Chez le CKC, l’héritabilité de la SM a été estimée comme modérément élevée. Une étude récente a montré que le risque de MC/SM était moins élevé chez les chiens de races croisées 18 bien qu’il soit quand même nécessaire de soigneusement sélectionner les chiens sur certaines caractéristiques morphologiques pour réduire l’importance des anomalies morphologiques de l’os supra-occipital. L’imagerie par résonnance magnétique (IRM) a d’ailleurs permis d’établir le diagnostic de MC/SM clinique chez des chiens croisés avec des CKC 17.
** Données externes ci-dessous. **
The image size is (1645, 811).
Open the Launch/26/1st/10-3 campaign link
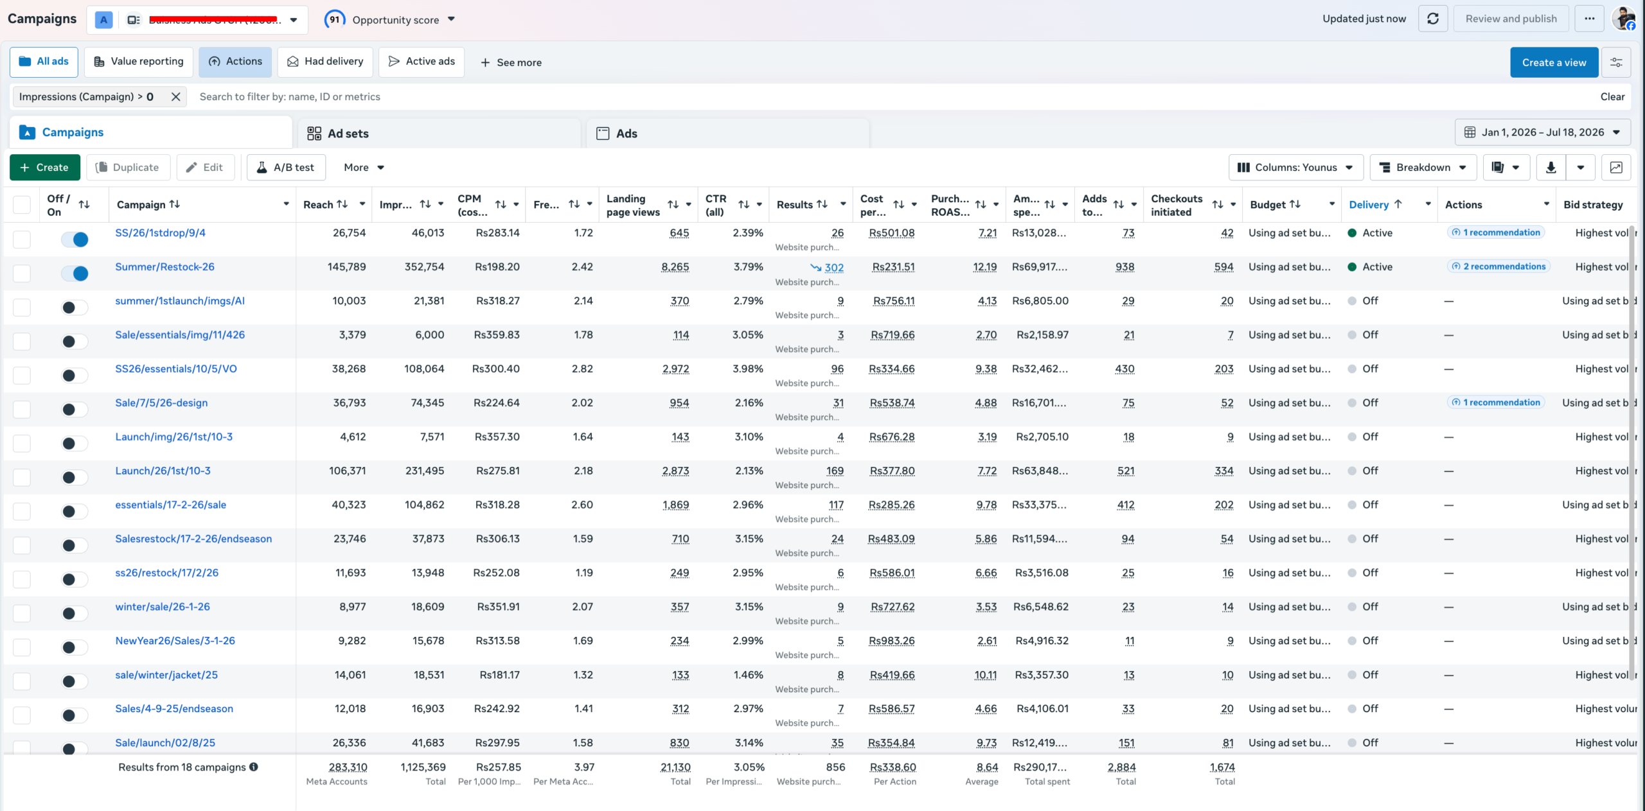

Une étude de locus de caractères quantitatifs (QTL) de MC/ SM a été réalisée chez le Griffon Bruxellois et six régions associées significativement au caractère de la MC/SM ont été identifiées 19. Elles sont associées avec l’autosome 2 du Canis familiaris, fortement corrélé à la hauteur de la fosse cérébrale et qui contient un unique gène candidat, Sall-1, déjà relié à la MC1 chez l’Homme. Des recherches génétiques sont nécessaires pour comprendre comment se transmet la maladie et pour tenter d’éliminer la malformation au sein de certaines lignées. En attendant d’améliorer les stratégies d’élevage, il est cependant prioritaire de mettre en place des actions palliatives pour améliorer le bien-être des chiens affectés par la MC/SM, prendre en compte le fait que cette maladie a également un impact sur la qualité de vie des propriétaires et développer les stratégies de prise en charge par le vétérinaire.

Signes cliniques

Chez l’Homme atteint de MC1, les signes cliniques rapportés incluent la douleur, les migraines, les sensations altérées, la faiblesse, la dysphagie, l’apnée du sommeil, les déficits sensitifs et l’amyotrophie. La douleur associée à la SM a été classée comme une douleur neuropathique centrale (DNC). Celle-ci est définie comme « une douleur causée par une lésion ou une maladie du système nerveux somato-sensoriel » et elle peut être la conséquence de n’importe quelle lésion du système nerveux central. Dans le cas de la SM, la DNC est due aux lésions localisées à la corne dorsale et aux voies spinothalamiques. Chez les patients humains, la DNC provoque des sensations variées de brûlure ou de gelure, picotements, fourmillements, fibromyalgie, aiguë ou lancinante, tension, engourdissement ou compression. Cela est important à garder en mémoire car les chiens peuvent ressentir tous ces signes de DNC sans que nous soyons capables de les percevoir.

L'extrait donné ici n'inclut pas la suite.